Lessons from the Fall of Stanley McChrystal


Reading Rolling Stone Magazine for its journalism is no easy task for anyone who is in the least sanguine about our most important financial and political institutions.   Its raging tirades against corporations, multinationals, Wall Street bankers, Republicans and George W. Bush are so bilious that they leave screaming provocateurs like MSNBC’s Keith Olderman in the dust.

So it is quite in keeping that the Magazine has launched its latest anti-establishment jeremiad against the Afghanistan War and  done its best to expose Gen. Stanley McChrystal and his staff as sneering insubordinates who have no respect for the army’s civilian commanders.

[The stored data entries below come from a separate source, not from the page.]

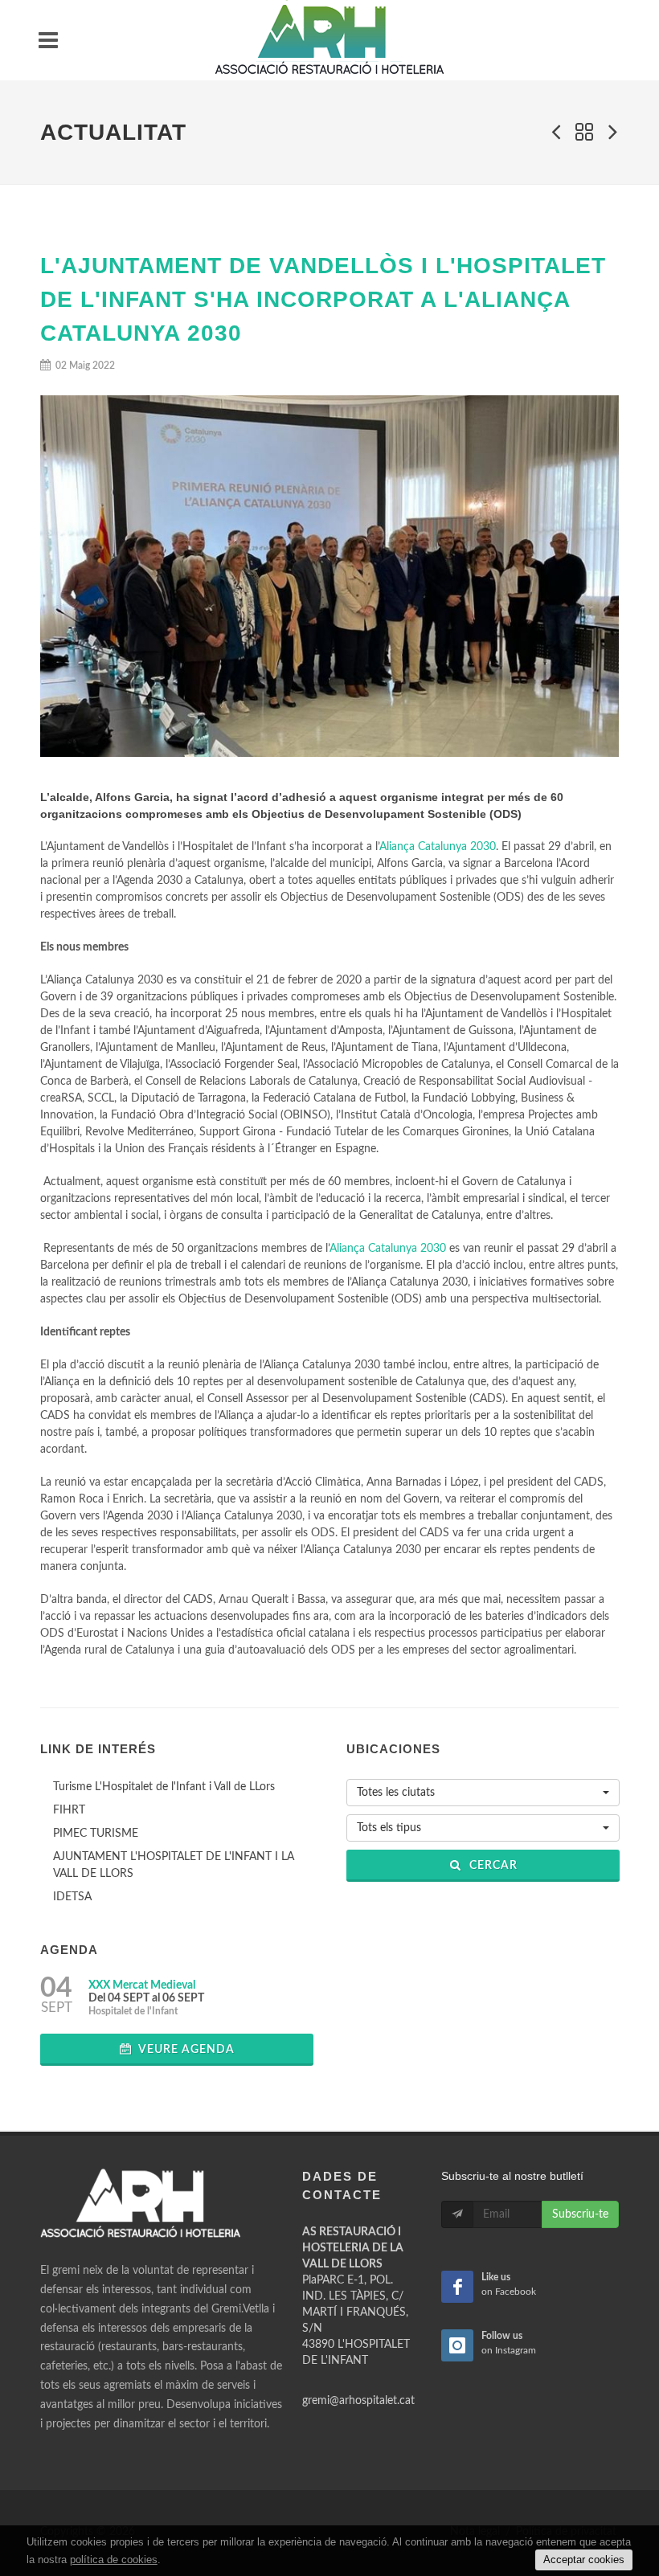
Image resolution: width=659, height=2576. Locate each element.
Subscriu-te (580, 2214)
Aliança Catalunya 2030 (437, 847)
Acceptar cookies (583, 2560)
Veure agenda (185, 2049)
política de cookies (114, 2560)
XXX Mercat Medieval (141, 1985)
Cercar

But reading the same  article that  led to the General’s downfall, the intention to destroy the general’s career, does not exactly shine through.

In fact, quite the opposite is the case.   The article is a competent examination of  army leadership during war time and a portrait of the century’s long disconnect between civilian commanders – in -chief  and generals in the field.

Stanley McChrystal was, after all, not the first military  man to express frustration with civilian leaders in Washington.

George Washington did son during the Revolutionary War;  George McClellan did so to Abraham Lincoln during the Civil War;  General  ” Black Jack” Pershing criticized Woodrow Wilson in the First World War and Douglas McArthur did the same to Harry Truman in Korea.

Generals become exasperated with the failures of the civilian command to understand or appreciate military strategy and to consider diplomatic or political considerations before military ones.

We shouldn’t forget how difficult it is to convey the seriousness of any given military situation without actually seeing the situation on the ground.

For this reason Winston Churchill, who had served several periods in the army during war time, made a point of traveling regularly to the front (particularly after the invasion of Normandy), in order to confer directly with his generals about the war’s progress.  Adolf Hitler  spent most of the Second World War in a bunker complex on the Eastern Front,  so determined was he to remain close to the action.

In Stanley McChrytal’s case, it was only a few words – references to the incompetence of the civilian command in the persons of the Ambassador to Afghanistan, the Vice President and the President – but those same impressions are almost certainly on the mind of most of the American servicemen in that country.   This should be no wonder  since they are repeatedly told that that they can not undertake such and such an action, lest it bring about severe political consequences.

This  is made no clearer than in the The Last 600 Meters – a documentary AFA screened last Sunday.  In its portrayal of the Battles for Fallujah and Najaf in 2004, the two deadliest battles of the Iraqi War, soldiers who fought in the battles, report themselves as mystified by the decisions of the civilian commanders to shackle them and forbid advances which could have eliminated significant strategic threats to the stability of Iraq.  In one instance,  the Mahdi Militia is cornered and about to be annihilated, ( removing a significant threat to American and Iraqi lives), when an order emerges from Washington, via Paul Bremer, to withdraw.

The soldiers are shown to be completely exasperated by the order and it is only explained to them well after the fact that the damage to Iraqi infrastructure and the loss of civilian life in the towns has forced upon the politicians a reconsidered approach.

Since the far off  days of Julius Caesar, civilian commanders have been wary of the runaway general in the field, who arrogates to himself all decision making.  The fear of  a general drunk on power, without sufficient restraints and respect for his own commanders, is an abiding concern of all democracies.

But we should not forget that while a professional army in a republic such as ours  works for us and is there to do our bidding, a commander-in-chief such as Barack Obama, who comes to the job  with less experience than any President in history, should learn better when to defer to his men in the field, invest a measure of faith in their experience and acumen and treat their military decisions with respect.

No, they should not have to tolerate open insubordination or publicly expressed contempt.  But at the same time they should have the humility to understand that the vital success of a military mission rests on the clear eyed vision of men in the field and there will never be a substitute for that bird’s eye view.